The aim of this experiment is to test out a model that aids in accelerating the ability for the public to make sense and consume open data as well as to galvanize the public’s engagement around critical issues affecting them. Should the model prove successful, it will be put to use in a broader two-year incubator effort, endorsed and supported by the highest levels of government and the technological community. What is the big idea behind this pre-incubator? We attempt to demystify this experiment in previous posts here and here. Picking an excerpt from Part I of this article, Looking at the open data ecosystem then, the largest percentage of the population, those we call, in huge quotation marks, “the uneducated citizens”, has barely interacted with the platform. These are people who are not experts in reading data and deriving knowledge from data. We need then, the ‘educated citizens’ and the ‘developers’, to step in and team up to effectively manipulate this data into useful information that generates knowledge for the masses. That, I believe, is the only way we can promote transparency, accountability, citizen engagement and proper service delivery from our government using open data. This is the motivation of the Open Data pre-incubator. Essentially, in the Open Data Pre-Incubation, four media and civil society organizations will build an application or service or platform using open data as a base, around key thematic issues: water, education, health and cross cutting issues at the counties level. These host organizations from media and civil society will have highly qualified Open Data fellows and developers (referred to as Code 4 Kenya) embedded in them throughout the duration of the experiment. Together they (hosts and fellows) will conduct a close consultation process with issue expert working groups who will provide insight into specific use cases and technical insight into available open data resources. Using a Design Thinking approach, the fellows will then amalgamate these insights together with extensive end-user research, that they are expected to carry out, and their technical expertise to create applications that will try and solve the issues raised. Specifically, these applications, services or platforms should be used at scale across Kenyan society and drastically increases the use of open data.

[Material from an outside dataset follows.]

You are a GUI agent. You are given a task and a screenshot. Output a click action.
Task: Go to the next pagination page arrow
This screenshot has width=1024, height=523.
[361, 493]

iHub Research bears the great responsibility of training and mentoring in these design thinking approaches as well as documenting the entire process of the experiment; delivering use cases; carry out a critical analysis of the process; and making recommendations that can be used for actionable planning. Based on this, iHub Research will be able to create a toolkit and draw out a more accurate action plan and model to be used when the actual incubator comes into force. Key actors to note then, beyond the consortium, are:
  • Thematic Expert Working Groups: composed of government, donor and other issue experts will provide context and support to host organizations and fellows throughout the pre-incubation process, particularly around existing data, data needs and particular needs related to innovation in monitoring and public service delivery.
  • Host Organizations: drawn from media and civil society through a competitive bidding process, will commit to house Fellows for a six month period and, with input from thematic working groups, will select application, service or platform projects that will be sustained and scaled.
  • Open Data Fellows and developers: individuals who understand thematic issue areas, as well as having a specific technical vision and skills, will explicitly support builds for civil society and media teams, and directly provide technical advice to support issue expert teams.
So far, the host organizations, the fellows and developers have been chosen and we shall be announcing these officially in a press release. Recently, a two-day sensitization workshop was held at Strathmore University, the Open Data for Development Camp as part of the Open Data pre-incubator experiment. iHub Research will be providing weekly updates, overviews, experiences and lessons learnt as experiment progresses over the next six months.